Start of Data for analysis
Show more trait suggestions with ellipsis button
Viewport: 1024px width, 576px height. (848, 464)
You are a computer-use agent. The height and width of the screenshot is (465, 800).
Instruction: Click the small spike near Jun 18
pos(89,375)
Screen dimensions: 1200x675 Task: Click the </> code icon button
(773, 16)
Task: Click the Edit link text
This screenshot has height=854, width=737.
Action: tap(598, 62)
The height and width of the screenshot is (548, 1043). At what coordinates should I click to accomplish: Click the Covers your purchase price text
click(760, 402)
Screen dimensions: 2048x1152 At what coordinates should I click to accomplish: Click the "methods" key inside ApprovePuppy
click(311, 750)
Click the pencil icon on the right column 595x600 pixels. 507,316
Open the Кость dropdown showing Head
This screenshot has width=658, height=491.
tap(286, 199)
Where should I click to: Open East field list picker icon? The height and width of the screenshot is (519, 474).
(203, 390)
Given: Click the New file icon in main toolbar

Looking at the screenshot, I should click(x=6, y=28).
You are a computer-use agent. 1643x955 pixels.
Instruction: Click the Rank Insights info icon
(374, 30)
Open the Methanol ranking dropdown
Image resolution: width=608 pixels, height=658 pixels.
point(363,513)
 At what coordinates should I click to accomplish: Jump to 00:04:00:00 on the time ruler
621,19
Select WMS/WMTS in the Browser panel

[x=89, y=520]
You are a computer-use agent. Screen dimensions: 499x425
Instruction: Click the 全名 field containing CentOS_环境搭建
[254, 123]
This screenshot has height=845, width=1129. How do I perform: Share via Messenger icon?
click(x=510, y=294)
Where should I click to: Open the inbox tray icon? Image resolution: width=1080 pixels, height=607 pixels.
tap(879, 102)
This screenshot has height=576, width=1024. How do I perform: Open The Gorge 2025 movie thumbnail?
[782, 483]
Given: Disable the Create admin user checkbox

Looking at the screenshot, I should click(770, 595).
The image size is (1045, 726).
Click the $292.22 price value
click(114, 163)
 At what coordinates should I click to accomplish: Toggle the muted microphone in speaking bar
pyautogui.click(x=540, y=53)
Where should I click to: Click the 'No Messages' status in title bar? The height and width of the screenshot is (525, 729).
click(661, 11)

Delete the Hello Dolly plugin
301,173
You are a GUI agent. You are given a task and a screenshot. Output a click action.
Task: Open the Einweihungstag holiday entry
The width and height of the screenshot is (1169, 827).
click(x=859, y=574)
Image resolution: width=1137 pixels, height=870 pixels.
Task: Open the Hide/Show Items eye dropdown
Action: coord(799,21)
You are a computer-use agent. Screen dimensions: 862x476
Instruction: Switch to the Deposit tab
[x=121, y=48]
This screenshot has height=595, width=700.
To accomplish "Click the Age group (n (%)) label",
End of Data for analysis
Assigned task –
Copy every line of the material above in which the string "agent" can be found.

Answer section –
You are a computer-use agent. The height and width of the screenshot is (465, 800).
You are a computer-use agent. 1643x955 pixels.
You are a computer-use agent. Screen dimensions: 499x425
You are a GUI agent. You are given a task and a screenshot. Output a click action.
You are a computer-use agent. Screen dimensions: 862x476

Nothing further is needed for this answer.